When the television show Star Trek hit the TV airwaves in 1966, viewers got a glimpse of Captain Kirk and his crew exploring strange new worlds and boldly going where no man had gone before, though it does seem odd, does it not, that everyone spoke perfect English in all these previously undiscovered locales.
On our own planet, there aren't so many or possibly any undiscovered pastures left. In the 1980's and early 1990's, Albania sounded like one such place. I couldn't think of anyone who'd ever gone. Today, it's a member of NATO and the European Union. In 2014, The New York Times rated Albania #4 in a list of 52 places to visit. Albania's not such a secret anymore.
In the 1990's, Myanmar (Burma) was also rarely touristed. A mandatory $200 exchange, a restrictive visa regime, and a repressive government kept the masses out. When I visited in 1994, the country had a rather ambitious goal of reaching 1m tourist arrivals by 2000. They fell far short of that, but have since more than rebounded. In 2013, the country saw over 2m arrivals.
Bhutan is still hardly visited. The country only opened up to tourism in 1974. In 2015, there were less than 50,000 total tourist arrivals. A lack of competitive flights into the country plus a mandatory $200-250 per person per day in expenditures, dependent on the month, limits the influx.
Bhutan could be the least touristed nation on the planet. Most of the world has never heard of it. And since most have never heard of it, they can't be impressed when you say you've gone there.

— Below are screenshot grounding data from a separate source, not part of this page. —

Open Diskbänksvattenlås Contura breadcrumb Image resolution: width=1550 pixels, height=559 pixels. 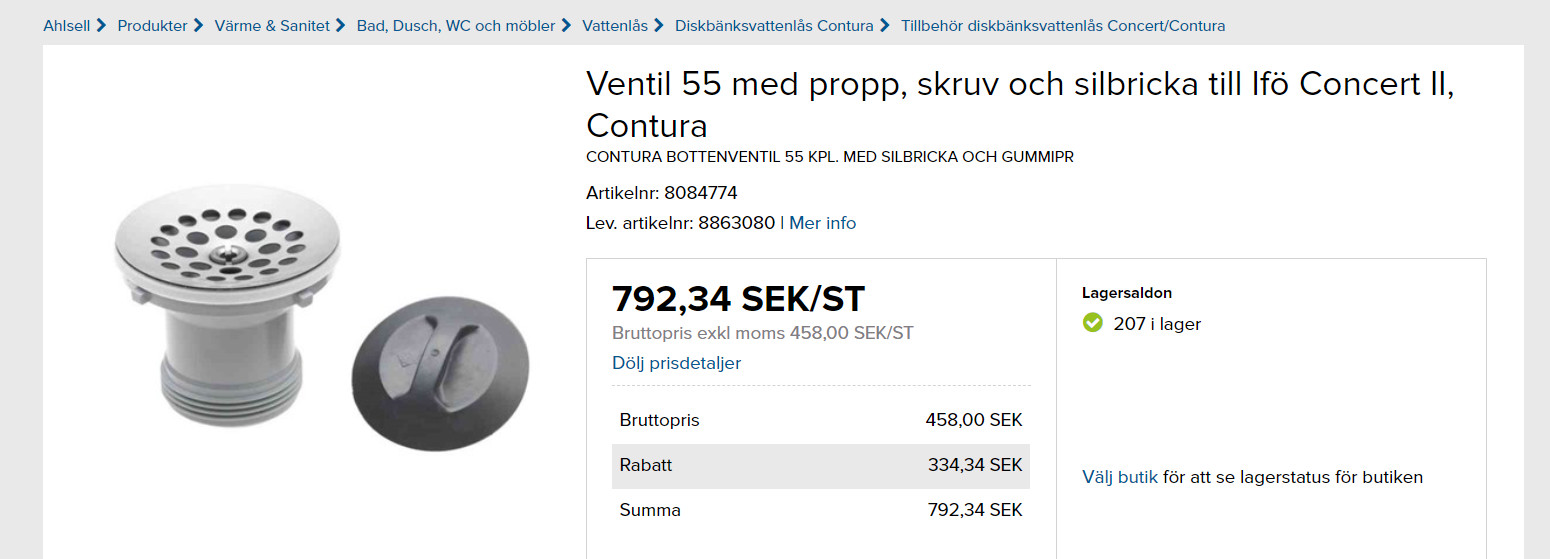(x=774, y=26)
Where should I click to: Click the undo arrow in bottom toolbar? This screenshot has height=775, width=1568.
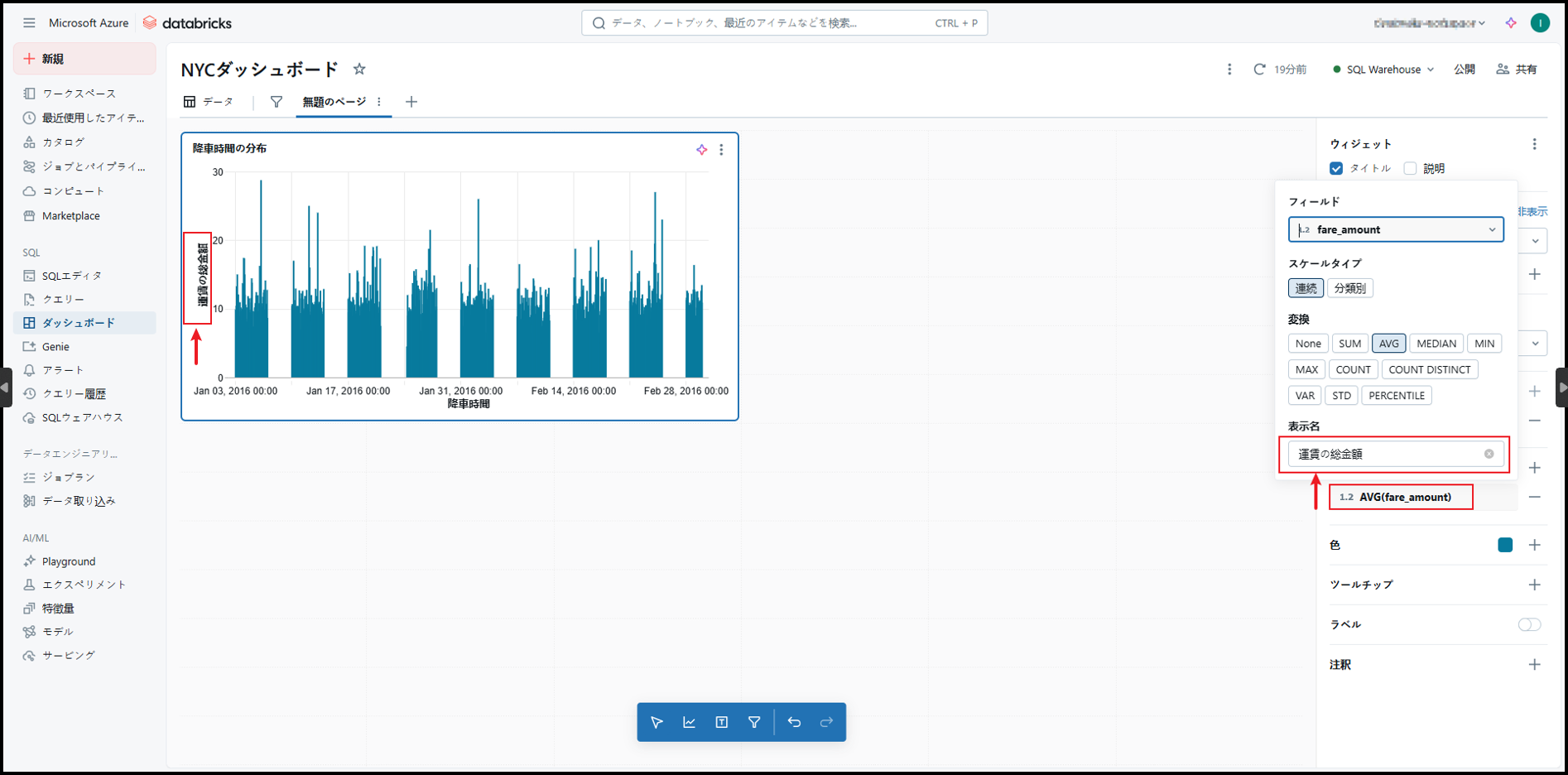(794, 722)
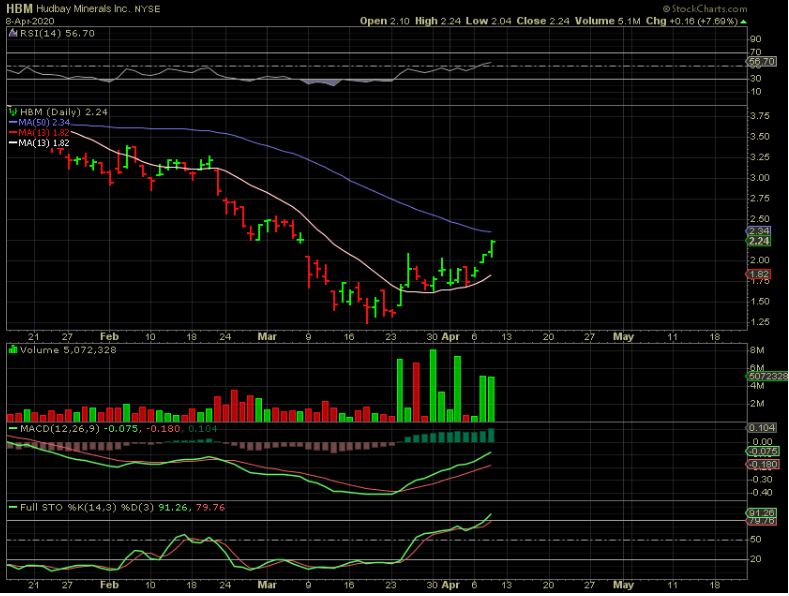Click the 2.24 last price tag
Image resolution: width=789 pixels, height=596 pixels.
[758, 240]
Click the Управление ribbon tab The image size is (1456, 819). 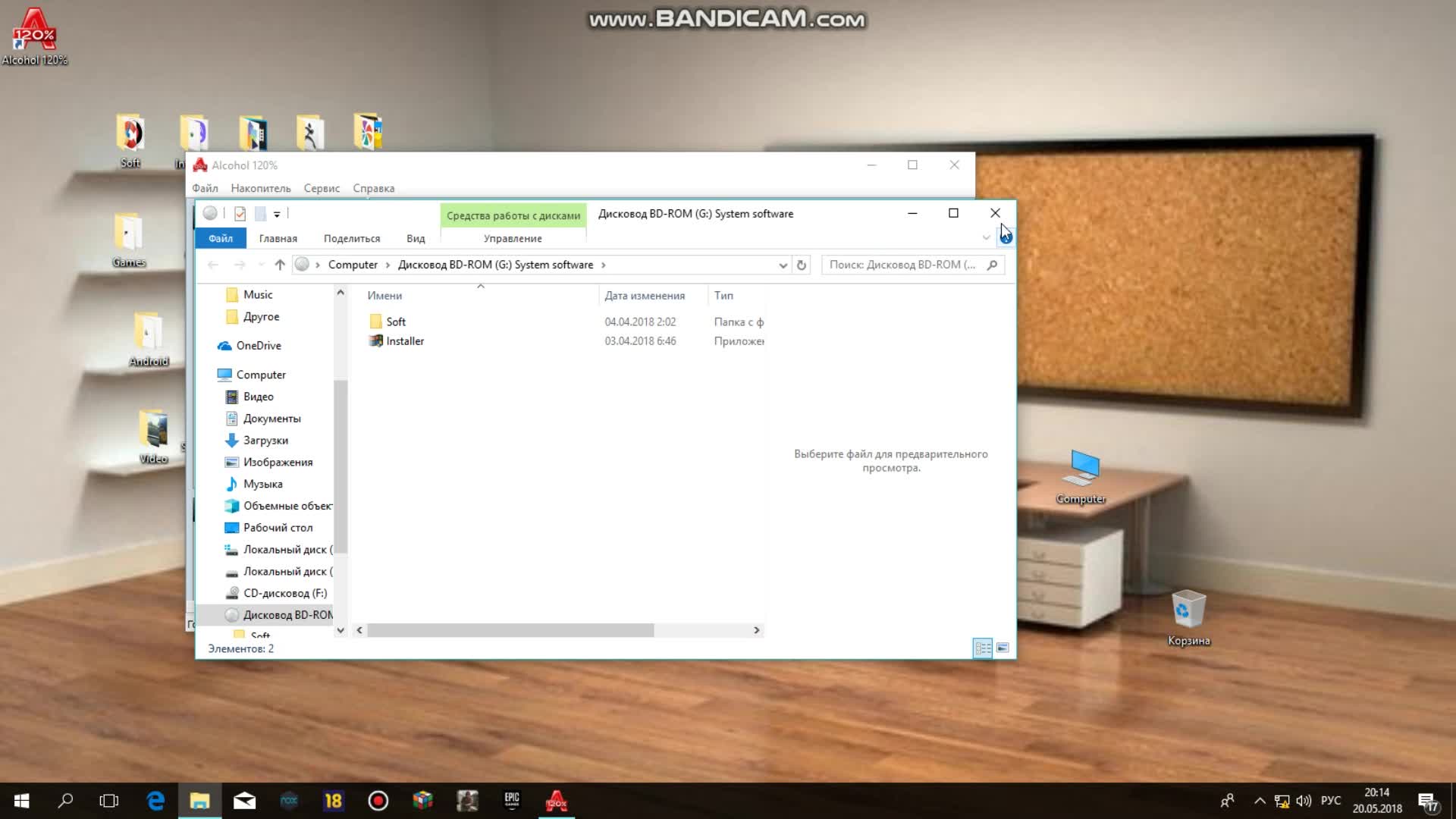[513, 238]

The award for the world's least touristed country which people have actually heard of would have to go to another Asian country, North Korea.
Truth be told, it's probably easier to get to North Korea than to Bhutan. Only five nations - Bangladesh, India, Nepal, Singapore, and Thailand - have direct flights to Bhutan. Air Koryo, North Korea's official airline, doesn't have a greater reach - it only flies to and from China, Russia, Thailand, and Kuwait, but also has charter flights with Malaysia, Singapore, and other nations. There are three locations in China which offer flight connections and two, Beijing and Shanghai, are huge. Highly populated China shares a border with North Korea. As of 2011, Chinese tourists in North Korea could drive around themselves.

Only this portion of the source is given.